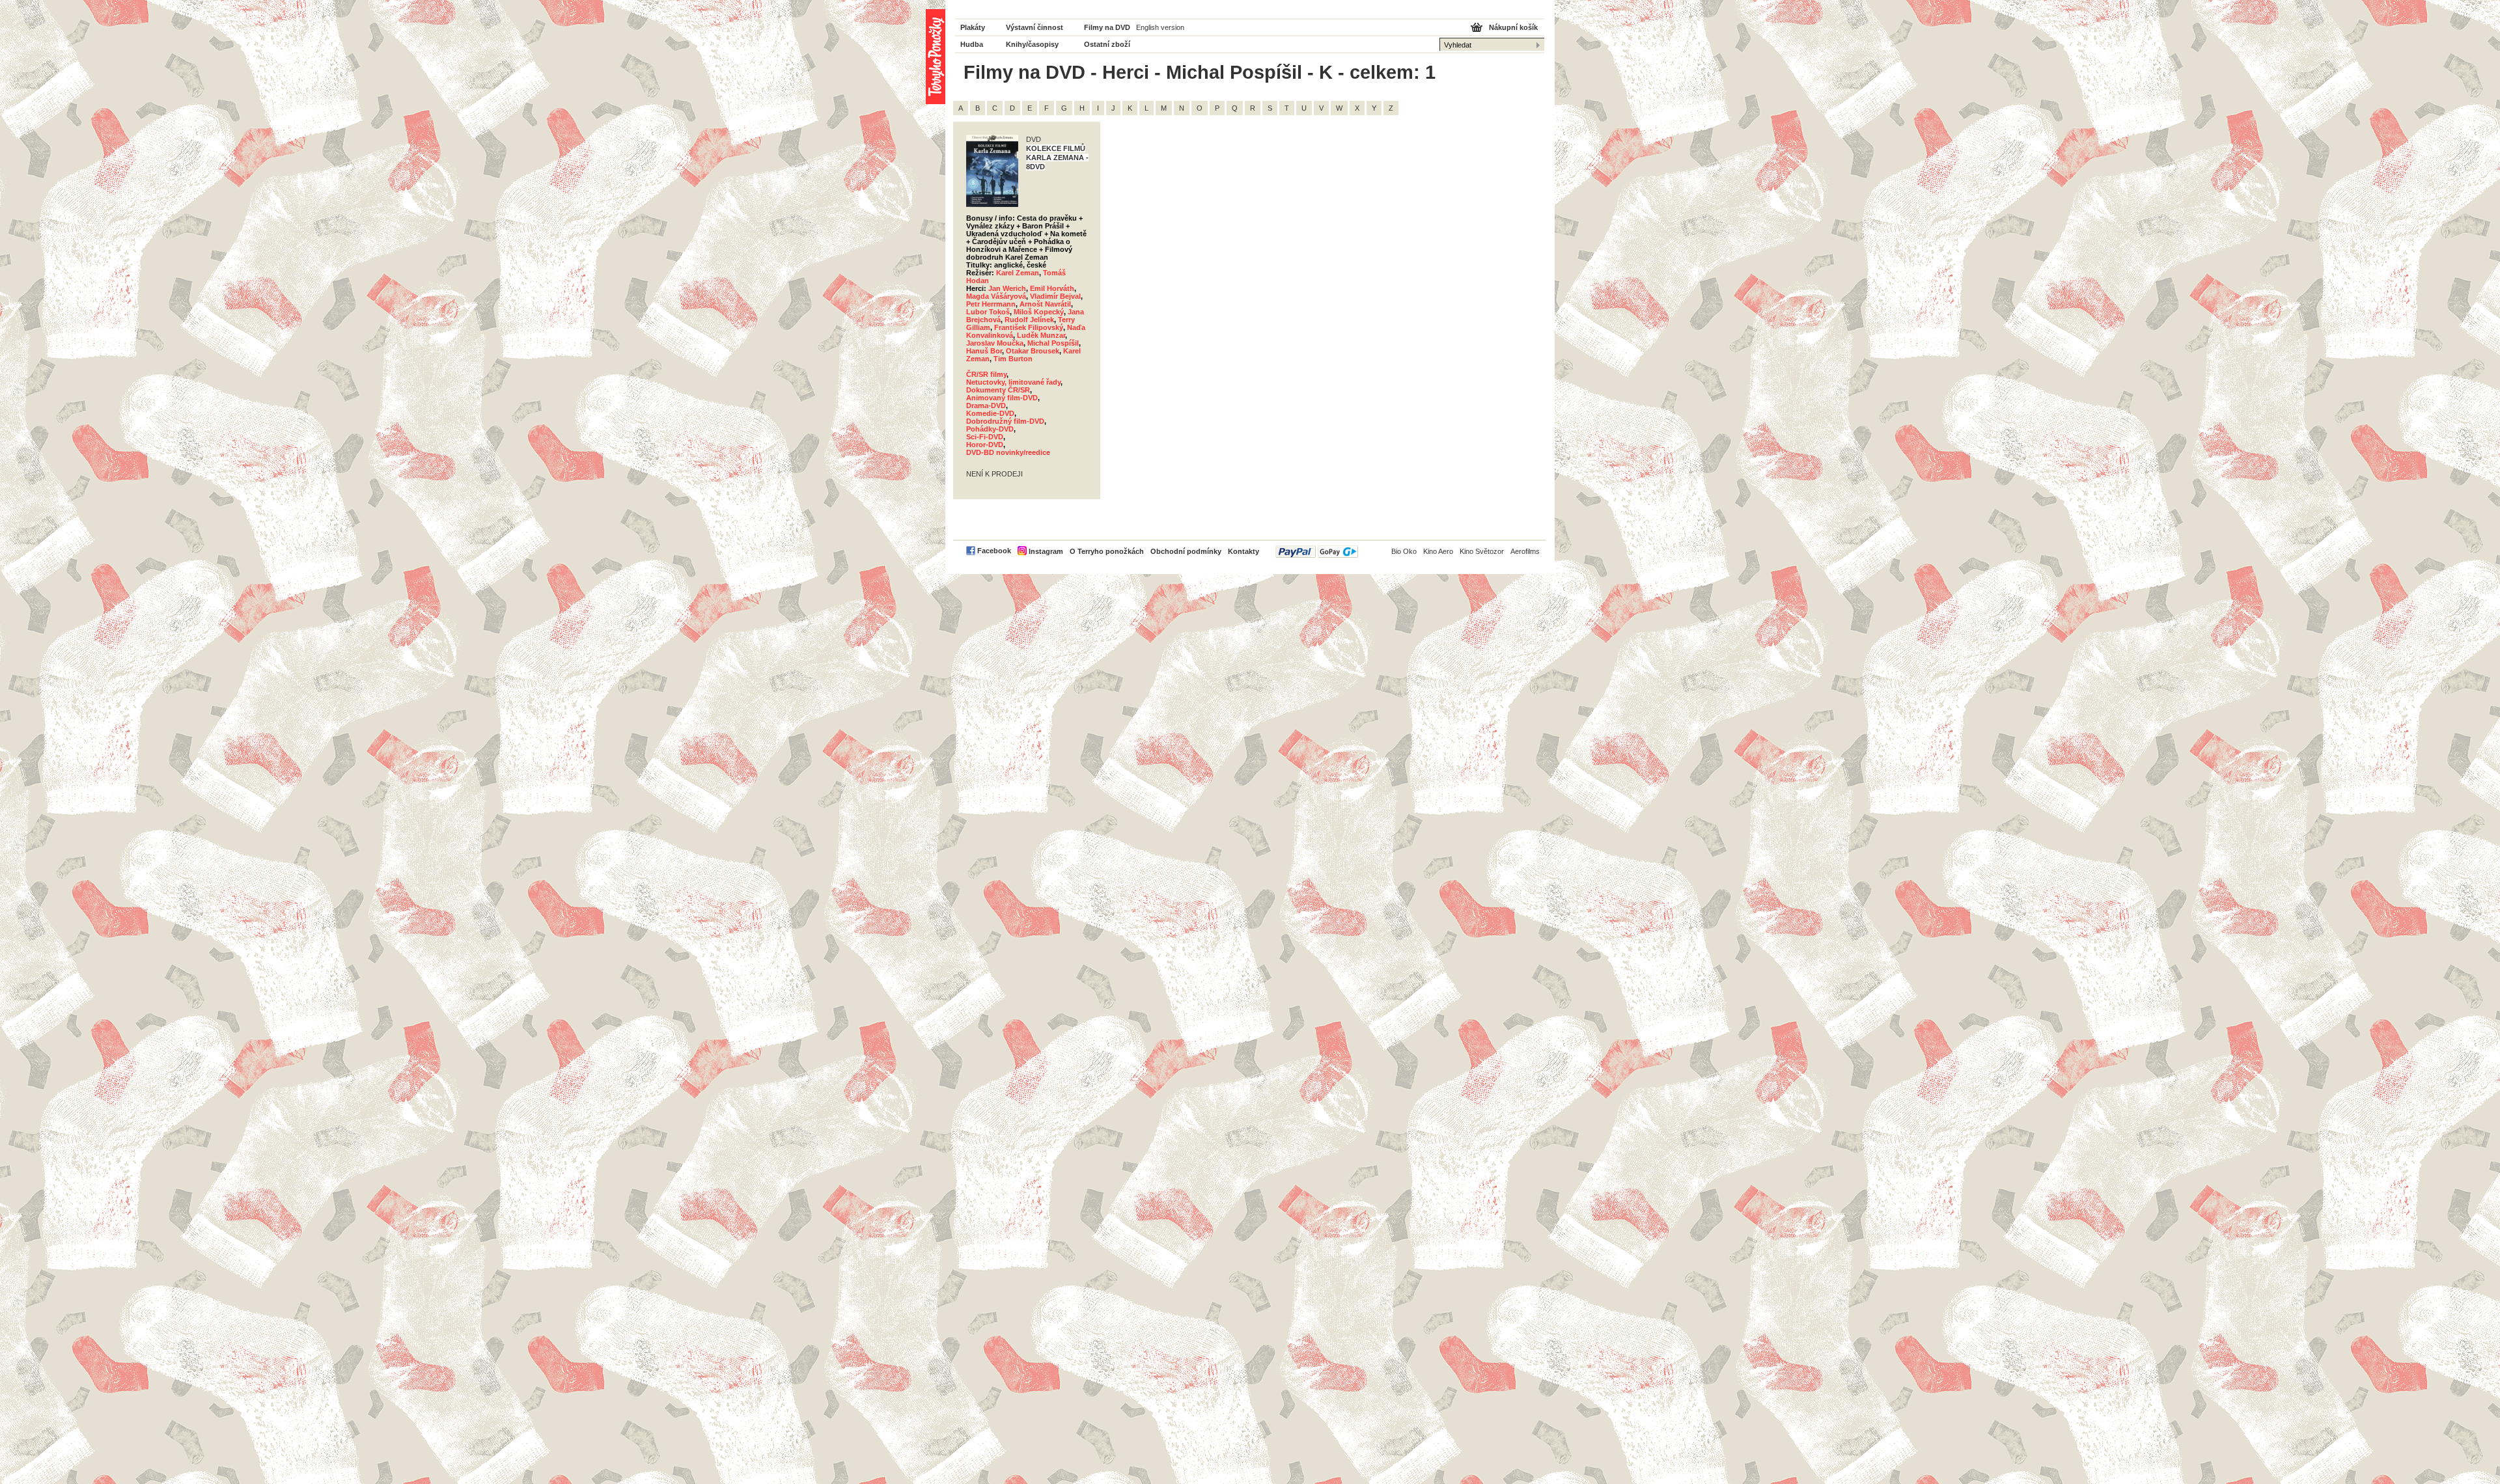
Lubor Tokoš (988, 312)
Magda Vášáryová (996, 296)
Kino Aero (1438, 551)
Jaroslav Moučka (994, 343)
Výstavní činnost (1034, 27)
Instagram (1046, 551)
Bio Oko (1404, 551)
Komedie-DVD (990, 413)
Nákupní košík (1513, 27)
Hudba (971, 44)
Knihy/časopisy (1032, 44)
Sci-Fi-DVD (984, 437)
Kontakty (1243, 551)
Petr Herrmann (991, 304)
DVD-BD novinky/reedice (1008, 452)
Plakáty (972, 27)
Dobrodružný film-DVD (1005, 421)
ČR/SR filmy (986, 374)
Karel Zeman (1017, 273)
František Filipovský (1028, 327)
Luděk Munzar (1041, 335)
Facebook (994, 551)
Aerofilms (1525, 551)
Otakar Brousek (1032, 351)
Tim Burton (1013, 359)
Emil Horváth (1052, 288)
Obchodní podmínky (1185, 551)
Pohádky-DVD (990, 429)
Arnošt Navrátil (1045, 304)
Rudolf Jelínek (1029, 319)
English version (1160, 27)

-.-.-

- Your task: Please quote nothing but the lines from the line with "Facebook (994, 551)" through the end of the data above, exactly as written, ends included.

- Answer section:
Facebook (994, 551)
Aerofilms (1525, 551)
Otakar Brousek (1032, 351)
Tim Burton (1013, 359)
Emil Horváth (1052, 288)
Obchodní podmínky (1185, 551)
Pohádky-DVD (990, 429)
Arnošt Navrátil (1045, 304)
Rudolf Jelínek (1029, 319)
English version (1160, 27)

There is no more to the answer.